Kenaikan upah minimum provinsi (UMP) untuk tahun 2026 menjadi isu yang sangat diperhatikan berbagai kalangan, terutama buruh. Banyak dari mereka merasa bahwa kenaikan ini belum memenuhi harapan yang diinginkan oleh mereka, terutama dalam hal mencukupi biaya hidup yang semakin meningkat.
Biaya kebutuhan hidup layak (KHL) menjadi fokus utama dalam penentuan UMP 2026. Mirah Sumirat, Presiden Asosiasi Serikat Pekerja Seluruh Indonesia (Aspirasi), menyampaikan bahwa kenaikan upah yang terjadi belum sepenuhnya sesuai dengan harapan buruh di banyak daerah.
“Terdapat perbedaan pendapat mengenai kenaikan ini, terutama di daerah dengan biaya hidup yang lebih tinggi,” jelas Mirah saat dihubungi baru-baru ini. Dia juga mencatat bahwa UMP di masing-masing daerah mengalami kenaikan yang bervariasi sesuai dengan kondisi ekonomi setempat.
Menganalisa Kenaikan UMP 2026 Berdasarkan KHL
Tingginya biaya hidup di beberapa daerah menjadi perhatian serius bagi para buruh. Kenaikan UMP yang terukur berdasarkan pertumbuhan ekonomi tiap provinsi menghasilkan angka yang berbeda-beda. Misalnya, Sumatera Utara mengalami kenaikan sekitar 7,8%, sementara Sumatera Selatan naik sekitar 7,1%.
“Meskipun ada kenaikan, banyak buruh yang merasa angka tersebut masih kurang dan tidak memenuhi kebutuhan hidup,” tuturnya. Serikat-serikat buruh pun mengajukan tuntutan kenaikan yang lebih signifikan, seperti 8-10% di atas angka yang ditetapkan.
Di sisi lain, Mirah juga mengakui bahwa meskipun regulasi menyediakan formula tertentu untuk menghitung kenaikan upah, realisasinya masih jauh dari ekspektasi. “Tidak semua buruh mendapatkan kenaikan yang mereka harapkan,” katanya.
Pentingnya Penetapan UMP yang Tepat Waktu
Pembahasan mengenai UMP 2026 semakin mendesak mengingat tenggat waktu penetapannya yang semakin dekat. Presiden Prabowo Subianto telah menandatangani Peraturan Pemerintah (PP) terbaru mengenai pengupahan. Gubernur setiap provinsi diharapkan menindaklanjuti dengan menetapkan UMP paling lambat pada tanggal 24 Desember 2025.
Menteri Ketenagakerjaan, Yassierli, menegaskan bahwa kewenangan untuk menentukan upah kini sepenuhnya ada di tangan Gubernur.
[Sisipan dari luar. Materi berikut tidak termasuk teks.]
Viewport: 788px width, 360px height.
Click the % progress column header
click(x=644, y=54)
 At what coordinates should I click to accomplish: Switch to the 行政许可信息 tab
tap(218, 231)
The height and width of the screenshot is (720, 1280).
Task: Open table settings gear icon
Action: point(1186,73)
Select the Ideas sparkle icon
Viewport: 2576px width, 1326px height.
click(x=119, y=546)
Setiap provinsi harus menghitung kenaikan upah berdasarkan formula yang telah ditetapkan dalam PP tersebut.
“Penting bagi setiap Gubernur untuk memperhatikan kondisi setempat dan menetapkan besaran kenaikan upah dengan tepat,” imbuh Yassierli. Hal ini diharapkan dapat menyesuaikan antara kebutuhan buruh dan kapasitas ekonomi di daerah masing-masing.
Respon Beragam dari Kalangan Buruh Terhadap UMP 2026
Respon yang diberikan oleh buruh terkait kenaikan UMP sangat beragam. Beberapa kelompok buruh menyambut positif, tetapi banyak juga yang menganggap bahwa kenaikan tersebut tidak sebanding dengan harapan mereka. Hal ini menjadi sinyal bahwa dialog dan negosiasi antara pihak buruh dan pemerintah perlu dilakukan lebih intensif.
“Begitu banyak suara yang harus dipertimbangkan dalam menentukan UMP, terutama dari kalangan buruh,” ujar Mirah. Dia menekankan bahwa setiap suara harus didengar agar keputusan yang diambil bisa mewakili kebutuhan dan ekspektasi buruh di seluruh Indonesia.
Dalam situasi ini, transparansi dari pemerintah dalam proses pengambilan keputusan menjadi sangat krusial. Buruh berhak mengetahui bagaimana angka-angka tersebut dihitung dan apa saja pertimbangannya agar dapat menjawab kebutuhan hidup mereka.